-- start of Exercise inputs --
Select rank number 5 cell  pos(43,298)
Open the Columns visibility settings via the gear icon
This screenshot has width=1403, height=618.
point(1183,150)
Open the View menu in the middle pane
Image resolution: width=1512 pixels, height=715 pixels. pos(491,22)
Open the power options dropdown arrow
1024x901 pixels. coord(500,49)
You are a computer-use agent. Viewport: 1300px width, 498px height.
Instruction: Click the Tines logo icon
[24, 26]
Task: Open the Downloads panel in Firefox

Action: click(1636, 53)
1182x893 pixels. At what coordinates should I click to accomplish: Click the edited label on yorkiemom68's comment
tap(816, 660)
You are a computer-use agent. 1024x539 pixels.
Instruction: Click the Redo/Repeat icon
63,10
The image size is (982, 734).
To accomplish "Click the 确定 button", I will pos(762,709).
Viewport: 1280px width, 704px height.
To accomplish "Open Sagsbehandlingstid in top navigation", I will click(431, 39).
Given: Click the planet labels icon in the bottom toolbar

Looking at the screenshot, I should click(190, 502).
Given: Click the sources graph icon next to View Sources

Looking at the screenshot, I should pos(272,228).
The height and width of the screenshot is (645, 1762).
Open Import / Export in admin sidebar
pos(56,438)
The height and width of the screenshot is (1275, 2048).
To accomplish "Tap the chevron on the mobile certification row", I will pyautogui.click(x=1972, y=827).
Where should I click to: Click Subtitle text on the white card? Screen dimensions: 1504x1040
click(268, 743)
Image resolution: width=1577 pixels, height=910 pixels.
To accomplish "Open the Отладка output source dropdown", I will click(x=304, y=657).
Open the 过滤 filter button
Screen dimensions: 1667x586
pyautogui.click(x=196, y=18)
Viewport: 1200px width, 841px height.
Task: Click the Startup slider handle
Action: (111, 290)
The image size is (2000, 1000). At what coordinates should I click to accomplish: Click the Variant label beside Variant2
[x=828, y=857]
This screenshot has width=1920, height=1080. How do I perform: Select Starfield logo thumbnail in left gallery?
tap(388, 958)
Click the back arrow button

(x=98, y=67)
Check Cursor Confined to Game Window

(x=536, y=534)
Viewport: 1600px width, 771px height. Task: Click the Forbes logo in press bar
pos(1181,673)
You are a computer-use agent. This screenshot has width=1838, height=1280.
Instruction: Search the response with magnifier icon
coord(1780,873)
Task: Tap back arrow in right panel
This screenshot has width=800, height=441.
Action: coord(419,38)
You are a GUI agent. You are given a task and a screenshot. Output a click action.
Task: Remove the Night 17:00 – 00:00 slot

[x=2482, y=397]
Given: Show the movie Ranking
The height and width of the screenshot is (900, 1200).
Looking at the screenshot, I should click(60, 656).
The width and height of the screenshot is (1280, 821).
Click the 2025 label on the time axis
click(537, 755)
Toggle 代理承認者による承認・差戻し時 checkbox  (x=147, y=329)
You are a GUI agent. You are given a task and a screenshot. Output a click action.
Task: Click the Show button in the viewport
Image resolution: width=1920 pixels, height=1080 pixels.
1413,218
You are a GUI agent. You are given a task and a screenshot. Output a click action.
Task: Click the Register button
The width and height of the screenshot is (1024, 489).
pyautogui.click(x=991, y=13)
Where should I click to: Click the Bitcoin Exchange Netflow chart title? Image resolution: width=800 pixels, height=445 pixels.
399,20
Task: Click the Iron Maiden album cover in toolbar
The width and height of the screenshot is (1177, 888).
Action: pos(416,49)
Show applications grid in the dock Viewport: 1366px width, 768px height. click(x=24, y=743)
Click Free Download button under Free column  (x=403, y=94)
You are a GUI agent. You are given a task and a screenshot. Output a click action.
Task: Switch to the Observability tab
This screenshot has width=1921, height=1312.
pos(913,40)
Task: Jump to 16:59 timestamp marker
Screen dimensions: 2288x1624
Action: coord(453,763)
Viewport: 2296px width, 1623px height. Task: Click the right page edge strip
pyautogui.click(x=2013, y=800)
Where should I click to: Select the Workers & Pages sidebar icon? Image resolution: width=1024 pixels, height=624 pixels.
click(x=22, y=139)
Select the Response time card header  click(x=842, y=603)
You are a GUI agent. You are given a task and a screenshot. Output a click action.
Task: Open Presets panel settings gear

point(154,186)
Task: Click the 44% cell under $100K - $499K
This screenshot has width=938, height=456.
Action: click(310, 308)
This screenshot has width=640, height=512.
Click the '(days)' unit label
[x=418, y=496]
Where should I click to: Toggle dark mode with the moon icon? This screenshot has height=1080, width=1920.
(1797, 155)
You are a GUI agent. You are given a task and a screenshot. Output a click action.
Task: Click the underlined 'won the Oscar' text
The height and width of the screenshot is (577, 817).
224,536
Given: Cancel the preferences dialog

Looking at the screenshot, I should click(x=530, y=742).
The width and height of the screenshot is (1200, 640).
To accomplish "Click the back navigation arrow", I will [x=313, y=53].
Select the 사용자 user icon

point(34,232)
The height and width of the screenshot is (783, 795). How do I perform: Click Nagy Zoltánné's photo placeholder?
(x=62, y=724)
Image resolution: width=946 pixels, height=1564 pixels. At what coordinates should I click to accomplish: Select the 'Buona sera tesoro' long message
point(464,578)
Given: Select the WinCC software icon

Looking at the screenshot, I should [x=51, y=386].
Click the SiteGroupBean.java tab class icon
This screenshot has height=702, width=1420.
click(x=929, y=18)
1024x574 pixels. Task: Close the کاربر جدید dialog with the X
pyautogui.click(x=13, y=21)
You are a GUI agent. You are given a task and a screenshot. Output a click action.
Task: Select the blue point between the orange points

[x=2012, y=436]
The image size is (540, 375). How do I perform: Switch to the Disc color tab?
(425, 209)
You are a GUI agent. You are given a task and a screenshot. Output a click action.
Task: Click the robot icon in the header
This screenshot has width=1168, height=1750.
-- end of Exercise inputs --
§ Exercise
Pull out each line of the records that contains the word "dialog", and list those lines.

§ The answer
Given: Cancel the preferences dialog
1024x574 pixels. Task: Close the کاربر جدید dialog with the X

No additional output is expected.